Junipero Serra (Reuters)
Reuters

California Governor Jerry Brown will take his utopian foreign policy to the Vatican to participate this week in an environmental summit hosted by Pope Francis. Despite California’s majority Democrats’ intention to banish celebrations of Catholic missionary Father Junipero Serra’s accomplishments, Brown will carry a state resolution supporting Pope Francis’ recent draft “Encyclical on Climate Change.”

Pope Francis last month called for a new global political authority tasked with “tackling…the reduction of pollution and the development of poor countries and regions.” Governor Brown has proposed that other countries join California in requiring an increase in the generation of electricity from renewable sources, boost energy efficiency in older buildings, and reduce by half the amount of gasoline used on state roads.

In addition, Pope Francis has stated that Father Junipero Serra, the Spanish Franciscan friar who founded the first nine Spanish missions in California from San Diego to San Francisco, is “one of the founding fathers of the United States, a saintly example of the Church’s universality, and special patron of the Hispanic people of the country.” The Pope is preparing to canonize Father Serra on September 23 during his visit to Washington, D.C.

But on June 25, the California Senate passed Joint Resolution 4 by a 22-10 vote in favor of banishing the statue of Father Serra that has on display in U.S. Capitol’s Statuary Hall since 1931. State Senator Ricardo Lara, an openly gay Los Angeles Democrat, wants to replace Serra with a monument honoring astronaut Sally Ride as “the first member of the LGBT community” to be honored in Statuary Hall.

Brown is one of about 50 public officials from around the world who were invited to the Vatican conference to discuss climate change and modern slavery. Governor Brown is set to address the general summit meeting on Tuesday and Wednesday.

The Governor has set an interim goal of requiring the state to cut carbon emissions to 40 percent below 1990 levels by 2030. Brown has made a slew of highly promoted international trips to urge China, Mexico and others to commit to stopping global warming. Brown’s latest proposed legislation would require utilities to obtain half of their electricity from renewable sources such as solar and wind by 2030, up from a mandate of one-third by 2020.

Although the centerpiece of Brown’s climate change initiative has been adopting a trading system referred to as “cap-and-trade,” Pope Francis in a specific and absolutely unambiguous passage in the draft Papal Encyclical rejected all forms of “carbon credits” as a solution to the problem.

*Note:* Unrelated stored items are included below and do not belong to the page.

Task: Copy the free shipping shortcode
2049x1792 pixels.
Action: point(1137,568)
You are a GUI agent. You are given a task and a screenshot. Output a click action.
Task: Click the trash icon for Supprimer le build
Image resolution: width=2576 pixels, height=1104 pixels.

The Pope has his college degree in chemistry and is sensitive to how crony capitalism has hijacked the environmental movement. He stated in his draft encyclical that a cap-and-trade a system “could give rise to a new form of speculation and would not help to reduce the overall emission of polluting gases.” Pope Francis worries that selling the right to pollute would “support the super-consumption of certain countries and sectors,”

Many analysts have dismissed Governor Brown’s proposals as unrealistic. An analysis from San Francisco-based environmental consulting firm E3 estimated that California would need up to 8 million zero-emission vehicles on the road by 2030 to help slash carbon pollution to the levels demanded by Brown. With only 142,000 “zero emissions vehicles” on the road, 570,000 electric vehicles would need to be sold in California each year.

According to an April analysis co-managed by E3 and Lawrence Berkeley National Laboratory, it is more likely that California will need to grow its imports of clean electricity from other states and Canadian provinces to achieve its renewable fuel goals.